* **What needs to be done**
Write out every line of the data below word for word, changing nothing.

BEGIN Data to use

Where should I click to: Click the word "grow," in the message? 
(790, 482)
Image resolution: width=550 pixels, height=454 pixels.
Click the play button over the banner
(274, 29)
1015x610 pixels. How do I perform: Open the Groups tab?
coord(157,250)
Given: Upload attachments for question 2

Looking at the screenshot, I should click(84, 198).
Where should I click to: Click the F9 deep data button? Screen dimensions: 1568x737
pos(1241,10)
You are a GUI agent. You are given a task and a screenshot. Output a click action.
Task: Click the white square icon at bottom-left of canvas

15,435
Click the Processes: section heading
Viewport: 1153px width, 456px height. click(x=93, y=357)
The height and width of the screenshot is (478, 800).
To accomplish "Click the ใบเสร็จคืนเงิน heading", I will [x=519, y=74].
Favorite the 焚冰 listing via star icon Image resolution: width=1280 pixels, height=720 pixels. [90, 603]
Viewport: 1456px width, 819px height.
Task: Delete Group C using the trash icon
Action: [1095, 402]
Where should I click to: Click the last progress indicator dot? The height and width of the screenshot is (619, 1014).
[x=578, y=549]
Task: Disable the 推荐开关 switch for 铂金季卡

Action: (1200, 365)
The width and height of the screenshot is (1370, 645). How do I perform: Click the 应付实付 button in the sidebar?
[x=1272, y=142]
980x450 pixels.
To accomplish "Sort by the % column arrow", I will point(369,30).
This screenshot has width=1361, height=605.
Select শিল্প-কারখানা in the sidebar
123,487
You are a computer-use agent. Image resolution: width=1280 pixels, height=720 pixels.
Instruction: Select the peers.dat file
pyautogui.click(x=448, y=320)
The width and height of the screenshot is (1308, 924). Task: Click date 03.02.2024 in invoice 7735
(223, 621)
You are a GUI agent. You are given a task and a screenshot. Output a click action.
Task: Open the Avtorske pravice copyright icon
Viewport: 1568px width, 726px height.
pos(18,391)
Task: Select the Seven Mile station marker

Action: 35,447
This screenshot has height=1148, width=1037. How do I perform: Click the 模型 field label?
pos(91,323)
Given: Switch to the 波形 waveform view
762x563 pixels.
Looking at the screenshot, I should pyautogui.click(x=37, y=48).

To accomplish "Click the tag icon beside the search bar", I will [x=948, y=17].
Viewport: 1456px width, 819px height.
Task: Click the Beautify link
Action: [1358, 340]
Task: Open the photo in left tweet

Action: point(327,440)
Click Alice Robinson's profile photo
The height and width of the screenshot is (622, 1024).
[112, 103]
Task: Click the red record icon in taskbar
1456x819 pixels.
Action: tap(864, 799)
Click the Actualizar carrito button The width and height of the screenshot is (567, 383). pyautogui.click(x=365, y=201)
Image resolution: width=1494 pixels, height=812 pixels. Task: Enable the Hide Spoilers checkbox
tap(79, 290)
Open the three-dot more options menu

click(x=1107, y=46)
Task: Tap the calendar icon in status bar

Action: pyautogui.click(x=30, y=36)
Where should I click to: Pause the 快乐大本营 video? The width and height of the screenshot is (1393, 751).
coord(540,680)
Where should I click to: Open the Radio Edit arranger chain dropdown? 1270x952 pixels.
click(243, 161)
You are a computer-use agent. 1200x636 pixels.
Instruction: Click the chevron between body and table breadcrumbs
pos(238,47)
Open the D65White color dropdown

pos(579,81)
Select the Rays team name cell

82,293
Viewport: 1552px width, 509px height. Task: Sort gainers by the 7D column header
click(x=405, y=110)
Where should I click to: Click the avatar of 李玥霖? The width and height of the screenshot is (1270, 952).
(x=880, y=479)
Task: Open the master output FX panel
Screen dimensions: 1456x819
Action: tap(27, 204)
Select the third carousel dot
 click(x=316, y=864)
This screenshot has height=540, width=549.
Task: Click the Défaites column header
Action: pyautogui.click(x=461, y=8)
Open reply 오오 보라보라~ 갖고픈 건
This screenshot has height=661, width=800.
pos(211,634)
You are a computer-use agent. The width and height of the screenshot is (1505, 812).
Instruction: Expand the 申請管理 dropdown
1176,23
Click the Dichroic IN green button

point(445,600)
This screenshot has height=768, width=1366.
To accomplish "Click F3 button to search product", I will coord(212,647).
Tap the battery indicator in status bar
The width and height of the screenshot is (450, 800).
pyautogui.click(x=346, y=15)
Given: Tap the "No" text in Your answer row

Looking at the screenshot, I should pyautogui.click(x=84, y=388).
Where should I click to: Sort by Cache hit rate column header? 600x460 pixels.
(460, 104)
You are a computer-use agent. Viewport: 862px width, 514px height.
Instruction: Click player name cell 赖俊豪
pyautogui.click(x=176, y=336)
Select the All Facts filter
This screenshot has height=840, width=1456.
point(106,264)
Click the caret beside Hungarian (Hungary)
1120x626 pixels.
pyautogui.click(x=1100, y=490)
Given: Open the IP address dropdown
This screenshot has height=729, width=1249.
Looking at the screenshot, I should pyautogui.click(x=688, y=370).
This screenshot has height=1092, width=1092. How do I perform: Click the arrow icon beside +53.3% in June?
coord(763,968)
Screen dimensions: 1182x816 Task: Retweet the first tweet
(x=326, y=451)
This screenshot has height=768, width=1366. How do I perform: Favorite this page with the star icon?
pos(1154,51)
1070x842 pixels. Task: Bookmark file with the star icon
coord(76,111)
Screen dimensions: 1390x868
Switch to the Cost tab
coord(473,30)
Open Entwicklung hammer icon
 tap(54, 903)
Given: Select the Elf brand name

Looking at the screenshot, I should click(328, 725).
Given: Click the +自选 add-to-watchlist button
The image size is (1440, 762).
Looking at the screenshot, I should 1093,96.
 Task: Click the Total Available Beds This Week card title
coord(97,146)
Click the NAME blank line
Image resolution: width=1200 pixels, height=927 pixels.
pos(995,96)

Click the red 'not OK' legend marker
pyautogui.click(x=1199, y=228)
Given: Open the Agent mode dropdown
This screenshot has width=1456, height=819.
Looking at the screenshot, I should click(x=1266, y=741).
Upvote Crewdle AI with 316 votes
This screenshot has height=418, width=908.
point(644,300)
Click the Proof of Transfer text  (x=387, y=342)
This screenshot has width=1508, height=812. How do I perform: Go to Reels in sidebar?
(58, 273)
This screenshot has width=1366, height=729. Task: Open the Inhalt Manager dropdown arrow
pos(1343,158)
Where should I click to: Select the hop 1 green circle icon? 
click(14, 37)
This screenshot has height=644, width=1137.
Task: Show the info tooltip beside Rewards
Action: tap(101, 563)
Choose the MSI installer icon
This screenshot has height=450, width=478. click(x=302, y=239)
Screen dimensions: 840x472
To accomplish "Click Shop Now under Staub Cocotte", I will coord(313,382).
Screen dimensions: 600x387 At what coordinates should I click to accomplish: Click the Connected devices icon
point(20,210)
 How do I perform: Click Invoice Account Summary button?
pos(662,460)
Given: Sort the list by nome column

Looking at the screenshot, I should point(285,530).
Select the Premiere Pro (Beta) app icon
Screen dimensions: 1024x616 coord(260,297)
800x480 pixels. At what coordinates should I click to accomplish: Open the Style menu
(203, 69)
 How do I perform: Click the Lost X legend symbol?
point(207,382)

END Data to use

* **Finished exercise**
Where should I click to: Click the word "grow," in the message? 
(790, 482)
Image resolution: width=550 pixels, height=454 pixels.
Click the play button over the banner
(274, 29)
1015x610 pixels. How do I perform: Open the Groups tab?
coord(157,250)
Given: Upload attachments for question 2

Looking at the screenshot, I should click(84, 198).
Where should I click to: Click the F9 deep data button? Screen dimensions: 1568x737
pos(1241,10)
You are a GUI agent. You are given a task and a screenshot. Output a click action.
Task: Click the white square icon at bottom-left of canvas

15,435
Click the Processes: section heading
Viewport: 1153px width, 456px height. click(x=93, y=357)
The height and width of the screenshot is (478, 800).
To accomplish "Click the ใบเสร็จคืนเงิน heading", I will [x=519, y=74].
Favorite the 焚冰 listing via star icon Image resolution: width=1280 pixels, height=720 pixels. [90, 603]
Viewport: 1456px width, 819px height.
Task: Delete Group C using the trash icon
Action: [1095, 402]
Where should I click to: Click the last progress indicator dot? The height and width of the screenshot is (619, 1014).
[x=578, y=549]
Task: Disable the 推荐开关 switch for 铂金季卡

Action: (1200, 365)
The width and height of the screenshot is (1370, 645). How do I perform: Click the 应付实付 button in the sidebar?
[x=1272, y=142]
980x450 pixels.
To accomplish "Sort by the % column arrow", I will point(369,30).
This screenshot has width=1361, height=605.
Select শিল্প-কারখানা in the sidebar
123,487
You are a computer-use agent. Image resolution: width=1280 pixels, height=720 pixels.
Instruction: Select the peers.dat file
pyautogui.click(x=448, y=320)
The width and height of the screenshot is (1308, 924). Task: Click date 03.02.2024 in invoice 7735
(223, 621)
You are a GUI agent. You are given a task and a screenshot. Output a click action.
Task: Open the Avtorske pravice copyright icon
Viewport: 1568px width, 726px height.
pos(18,391)
Task: Select the Seven Mile station marker

Action: 35,447
This screenshot has height=1148, width=1037. How do I perform: Click the 模型 field label?
pos(91,323)
Given: Switch to the 波形 waveform view
762x563 pixels.
Looking at the screenshot, I should pyautogui.click(x=37, y=48).

To accomplish "Click the tag icon beside the search bar", I will [x=948, y=17].
Viewport: 1456px width, 819px height.
Task: Click the Beautify link
Action: [1358, 340]
Task: Open the photo in left tweet

Action: point(327,440)
Click Alice Robinson's profile photo
The height and width of the screenshot is (622, 1024).
[112, 103]
Task: Click the red record icon in taskbar
1456x819 pixels.
Action: tap(864, 799)
Click the Actualizar carrito button The width and height of the screenshot is (567, 383). pyautogui.click(x=365, y=201)
Image resolution: width=1494 pixels, height=812 pixels. Task: Enable the Hide Spoilers checkbox
tap(79, 290)
Open the three-dot more options menu

click(x=1107, y=46)
Task: Tap the calendar icon in status bar

Action: pyautogui.click(x=30, y=36)
Where should I click to: Pause the 快乐大本营 video? The width and height of the screenshot is (1393, 751).
coord(540,680)
Where should I click to: Open the Radio Edit arranger chain dropdown? 1270x952 pixels.
click(243, 161)
You are a computer-use agent. 1200x636 pixels.
Instruction: Click the chevron between body and table breadcrumbs
pos(238,47)
Open the D65White color dropdown

pos(579,81)
Select the Rays team name cell

82,293
Viewport: 1552px width, 509px height. Task: Sort gainers by the 7D column header
click(x=405, y=110)
Where should I click to: Click the avatar of 李玥霖? The width and height of the screenshot is (1270, 952).
(x=880, y=479)
Task: Open the master output FX panel
Screen dimensions: 1456x819
Action: tap(27, 204)
Select the third carousel dot
 click(x=316, y=864)
This screenshot has height=540, width=549.
Task: Click the Défaites column header
Action: pyautogui.click(x=461, y=8)
Open reply 오오 보라보라~ 갖고픈 건
This screenshot has height=661, width=800.
pos(211,634)
You are a computer-use agent. The width and height of the screenshot is (1505, 812).
Instruction: Expand the 申請管理 dropdown
1176,23
Click the Dichroic IN green button

point(445,600)
This screenshot has height=768, width=1366.
To accomplish "Click F3 button to search product", I will coord(212,647).
Tap the battery indicator in status bar
The width and height of the screenshot is (450, 800).
pyautogui.click(x=346, y=15)
Given: Tap the "No" text in Your answer row

Looking at the screenshot, I should pyautogui.click(x=84, y=388).
Where should I click to: Sort by Cache hit rate column header? 600x460 pixels.
(460, 104)
You are a computer-use agent. Viewport: 862px width, 514px height.
Instruction: Click player name cell 赖俊豪
pyautogui.click(x=176, y=336)
Select the All Facts filter
This screenshot has height=840, width=1456.
point(106,264)
Click the caret beside Hungarian (Hungary)
1120x626 pixels.
pyautogui.click(x=1100, y=490)
Given: Open the IP address dropdown
This screenshot has height=729, width=1249.
Looking at the screenshot, I should pyautogui.click(x=688, y=370).
This screenshot has height=1092, width=1092. How do I perform: Click the arrow icon beside +53.3% in June?
coord(763,968)
Screen dimensions: 1182x816 Task: Retweet the first tweet
(x=326, y=451)
This screenshot has height=768, width=1366. How do I perform: Favorite this page with the star icon?
pos(1154,51)
1070x842 pixels. Task: Bookmark file with the star icon
coord(76,111)
Screen dimensions: 1390x868
Switch to the Cost tab
coord(473,30)
Open Entwicklung hammer icon
 tap(54, 903)
Given: Select the Elf brand name

Looking at the screenshot, I should click(328, 725).
Given: Click the +自选 add-to-watchlist button
The image size is (1440, 762).
Looking at the screenshot, I should 1093,96.
 Task: Click the Total Available Beds This Week card title
coord(97,146)
Click the NAME blank line
Image resolution: width=1200 pixels, height=927 pixels.
pos(995,96)

Click the red 'not OK' legend marker
pyautogui.click(x=1199, y=228)
Given: Open the Agent mode dropdown
This screenshot has width=1456, height=819.
Looking at the screenshot, I should click(x=1266, y=741).
Upvote Crewdle AI with 316 votes
This screenshot has height=418, width=908.
point(644,300)
Click the Proof of Transfer text  (x=387, y=342)
This screenshot has width=1508, height=812. How do I perform: Go to Reels in sidebar?
(58, 273)
This screenshot has width=1366, height=729. Task: Open the Inhalt Manager dropdown arrow
pos(1343,158)
Where should I click to: Select the hop 1 green circle icon? 
click(14, 37)
This screenshot has height=644, width=1137.
Task: Show the info tooltip beside Rewards
Action: tap(101, 563)
Choose the MSI installer icon
This screenshot has height=450, width=478. click(x=302, y=239)
Screen dimensions: 840x472
To accomplish "Click Shop Now under Staub Cocotte", I will coord(313,382).
Screen dimensions: 600x387 At what coordinates should I click to accomplish: Click the Connected devices icon
point(20,210)
 How do I perform: Click Invoice Account Summary button?
pos(662,460)
Given: Sort the list by nome column

Looking at the screenshot, I should point(285,530).
Select the Premiere Pro (Beta) app icon
Screen dimensions: 1024x616 coord(260,297)
800x480 pixels. At what coordinates should I click to accomplish: Open the Style menu
(203, 69)
 How do I perform: Click the Lost X legend symbol?
point(207,382)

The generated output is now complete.